• WHAT THIS TASK INVOLVES
Transcribe every entry word for word, but drop the pictures.

Records excerpted from a collection
########

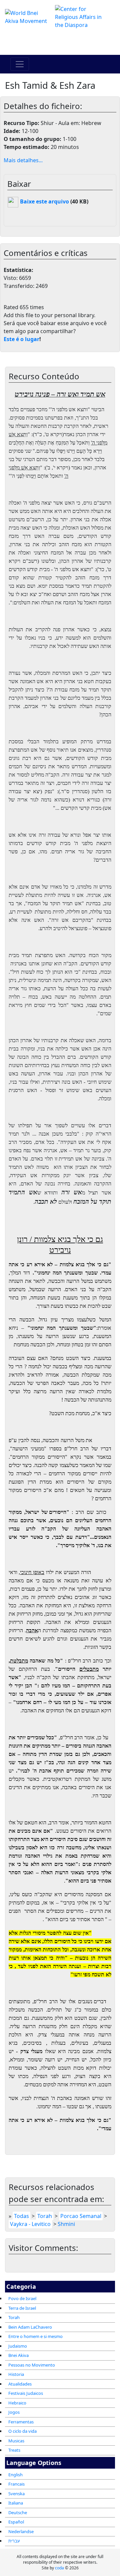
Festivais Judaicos (25, 2393)
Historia (16, 2374)
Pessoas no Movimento (31, 2365)
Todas (21, 2216)
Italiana (15, 2503)
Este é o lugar (21, 339)
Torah (14, 2317)
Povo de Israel (22, 2298)
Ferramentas (21, 2422)
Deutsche (17, 2512)
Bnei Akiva (18, 2355)
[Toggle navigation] (19, 64)
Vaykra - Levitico (30, 2224)
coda (59, 2568)
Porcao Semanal (80, 2216)
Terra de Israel (22, 2308)
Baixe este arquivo (44, 201)
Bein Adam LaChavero (30, 2327)
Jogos (14, 2412)
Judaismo (17, 2346)
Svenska (16, 2494)
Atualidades (20, 2384)
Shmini (66, 2224)
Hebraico (17, 2403)
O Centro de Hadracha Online (60, 42)
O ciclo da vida (22, 2431)
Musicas (16, 2441)
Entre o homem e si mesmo (35, 2336)
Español (16, 2522)
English (15, 2475)
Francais (16, 2484)
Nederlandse (21, 2531)
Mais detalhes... (23, 160)
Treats (14, 2450)
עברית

########

• TASK OUTPUT
Festivais Judaicos (25, 2393)
Historia (16, 2374)
Pessoas no Movimento (31, 2365)
Todas (21, 2216)
Italiana (15, 2503)
Este é o lugar (21, 339)
Torah (14, 2317)
Povo de Israel (22, 2298)
Ferramentas (21, 2422)
Deutsche (17, 2512)
Bnei Akiva (18, 2355)
[Toggle navigation] (19, 64)
Vaykra - Levitico (30, 2224)
coda (59, 2568)
Porcao Semanal (80, 2216)
Terra de Israel (22, 2308)
Baixe este arquivo (44, 201)
Bein Adam LaChavero (30, 2327)
Jogos (14, 2412)
Judaismo (17, 2346)
Svenska (16, 2494)
Atualidades (20, 2384)
Shmini (66, 2224)
Hebraico (17, 2403)
O Centro de Hadracha Online (60, 42)
O ciclo da vida (22, 2431)
Musicas (16, 2441)
Entre o homem e si mesmo (35, 2336)
Español (16, 2522)
English (15, 2475)
Francais (16, 2484)
Nederlandse (21, 2531)
Mais detalhes... (23, 160)
Treats (14, 2450)
עברית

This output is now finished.